§ **Given instruction**
In the lines starting at the one containing "Task: Click the chip icon on the CPU panel" and ending at the one containing "Action: 560,139", substitute "cog" for "gear" and reproduce those lines with nothing else altered.

§ **Data for this task**
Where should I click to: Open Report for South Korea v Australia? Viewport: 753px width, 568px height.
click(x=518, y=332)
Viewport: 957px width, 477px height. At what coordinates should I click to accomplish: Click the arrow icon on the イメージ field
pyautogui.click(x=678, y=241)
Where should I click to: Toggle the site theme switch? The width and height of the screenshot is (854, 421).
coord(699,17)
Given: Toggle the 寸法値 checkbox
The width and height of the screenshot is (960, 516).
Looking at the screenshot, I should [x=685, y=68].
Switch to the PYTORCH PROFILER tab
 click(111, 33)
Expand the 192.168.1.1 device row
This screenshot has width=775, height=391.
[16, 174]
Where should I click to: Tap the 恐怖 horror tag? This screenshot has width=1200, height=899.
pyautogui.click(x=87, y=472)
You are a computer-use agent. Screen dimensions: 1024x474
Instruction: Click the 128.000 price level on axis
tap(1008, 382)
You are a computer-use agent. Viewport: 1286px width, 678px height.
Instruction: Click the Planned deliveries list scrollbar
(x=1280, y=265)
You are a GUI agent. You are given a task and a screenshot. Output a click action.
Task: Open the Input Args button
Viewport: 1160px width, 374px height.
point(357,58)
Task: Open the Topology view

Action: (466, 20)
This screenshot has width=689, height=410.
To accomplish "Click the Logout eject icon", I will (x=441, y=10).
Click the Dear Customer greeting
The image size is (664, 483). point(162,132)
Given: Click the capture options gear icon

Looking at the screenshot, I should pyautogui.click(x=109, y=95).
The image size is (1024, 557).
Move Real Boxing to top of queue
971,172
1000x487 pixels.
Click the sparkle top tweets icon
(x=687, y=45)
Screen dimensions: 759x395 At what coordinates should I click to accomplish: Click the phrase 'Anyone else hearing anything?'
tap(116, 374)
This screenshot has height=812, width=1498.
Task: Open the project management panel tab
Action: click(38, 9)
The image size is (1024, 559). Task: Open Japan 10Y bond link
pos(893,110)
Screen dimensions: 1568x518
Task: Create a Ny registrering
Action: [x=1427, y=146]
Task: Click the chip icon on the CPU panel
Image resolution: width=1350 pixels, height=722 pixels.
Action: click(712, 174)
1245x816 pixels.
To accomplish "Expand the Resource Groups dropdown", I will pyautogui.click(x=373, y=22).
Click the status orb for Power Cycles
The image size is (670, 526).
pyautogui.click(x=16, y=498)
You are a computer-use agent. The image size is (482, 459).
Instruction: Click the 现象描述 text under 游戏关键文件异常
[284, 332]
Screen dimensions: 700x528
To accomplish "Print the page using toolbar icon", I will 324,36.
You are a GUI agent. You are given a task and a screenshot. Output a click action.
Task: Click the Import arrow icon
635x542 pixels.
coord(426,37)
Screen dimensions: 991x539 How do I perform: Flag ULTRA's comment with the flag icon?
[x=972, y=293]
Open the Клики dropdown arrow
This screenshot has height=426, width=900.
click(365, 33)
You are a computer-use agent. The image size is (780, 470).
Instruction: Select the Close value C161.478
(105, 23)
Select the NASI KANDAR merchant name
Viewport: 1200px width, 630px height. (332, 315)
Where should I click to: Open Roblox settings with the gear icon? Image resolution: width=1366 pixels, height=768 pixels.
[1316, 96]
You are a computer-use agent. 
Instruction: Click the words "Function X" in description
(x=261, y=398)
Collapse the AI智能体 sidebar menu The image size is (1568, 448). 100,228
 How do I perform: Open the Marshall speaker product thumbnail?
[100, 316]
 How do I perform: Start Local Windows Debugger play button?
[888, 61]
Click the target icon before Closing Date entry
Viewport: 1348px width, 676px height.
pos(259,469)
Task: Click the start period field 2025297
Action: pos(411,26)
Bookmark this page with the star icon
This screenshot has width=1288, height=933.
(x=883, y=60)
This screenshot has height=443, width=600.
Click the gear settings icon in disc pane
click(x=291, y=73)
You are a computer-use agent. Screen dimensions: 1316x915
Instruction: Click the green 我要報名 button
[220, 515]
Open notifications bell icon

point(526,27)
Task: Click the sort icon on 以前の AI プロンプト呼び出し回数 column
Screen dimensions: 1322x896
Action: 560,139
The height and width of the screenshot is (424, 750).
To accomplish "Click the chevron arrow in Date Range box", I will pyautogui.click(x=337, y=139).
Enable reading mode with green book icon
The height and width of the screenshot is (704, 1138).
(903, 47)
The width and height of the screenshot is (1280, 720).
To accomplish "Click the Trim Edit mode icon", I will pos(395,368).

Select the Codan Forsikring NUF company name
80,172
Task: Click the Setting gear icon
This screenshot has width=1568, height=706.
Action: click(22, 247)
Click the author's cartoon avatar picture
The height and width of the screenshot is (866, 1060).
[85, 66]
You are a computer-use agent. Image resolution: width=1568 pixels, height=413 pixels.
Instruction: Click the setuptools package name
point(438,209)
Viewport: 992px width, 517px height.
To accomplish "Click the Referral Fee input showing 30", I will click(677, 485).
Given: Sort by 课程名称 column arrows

§ **Solution to this problem**
Task: Click the chip icon on the CPU panel
Image resolution: width=1350 pixels, height=722 pixels.
Action: click(712, 174)
1245x816 pixels.
To accomplish "Expand the Resource Groups dropdown", I will pyautogui.click(x=373, y=22).
Click the status orb for Power Cycles
The image size is (670, 526).
pyautogui.click(x=16, y=498)
You are a computer-use agent. The image size is (482, 459).
Instruction: Click the 现象描述 text under 游戏关键文件异常
[284, 332]
Screen dimensions: 700x528
To accomplish "Print the page using toolbar icon", I will 324,36.
You are a GUI agent. You are given a task and a screenshot. Output a click action.
Task: Click the Import arrow icon
635x542 pixels.
coord(426,37)
Screen dimensions: 991x539 How do I perform: Flag ULTRA's comment with the flag icon?
[x=972, y=293]
Open the Клики dropdown arrow
This screenshot has height=426, width=900.
click(365, 33)
You are a computer-use agent. The image size is (780, 470).
Instruction: Select the Close value C161.478
(105, 23)
Select the NASI KANDAR merchant name
Viewport: 1200px width, 630px height. (332, 315)
Where should I click to: Open Roblox settings with the cog icon? Image resolution: width=1366 pixels, height=768 pixels.
[1316, 96]
You are a computer-use agent. 
Instruction: Click the words "Function X" in description
(x=261, y=398)
Collapse the AI智能体 sidebar menu The image size is (1568, 448). 100,228
 How do I perform: Open the Marshall speaker product thumbnail?
[100, 316]
 How do I perform: Start Local Windows Debugger play button?
[888, 61]
Click the target icon before Closing Date entry
Viewport: 1348px width, 676px height.
pos(259,469)
Task: Click the start period field 2025297
Action: pos(411,26)
Bookmark this page with the star icon
This screenshot has width=1288, height=933.
(x=883, y=60)
This screenshot has height=443, width=600.
Click the cog settings icon in disc pane
click(x=291, y=73)
You are a computer-use agent. Screen dimensions: 1316x915
Instruction: Click the green 我要報名 button
[220, 515]
Open notifications bell icon

point(526,27)
Task: Click the sort icon on 以前の AI プロンプト呼び出し回数 column
Screen dimensions: 1322x896
Action: 560,139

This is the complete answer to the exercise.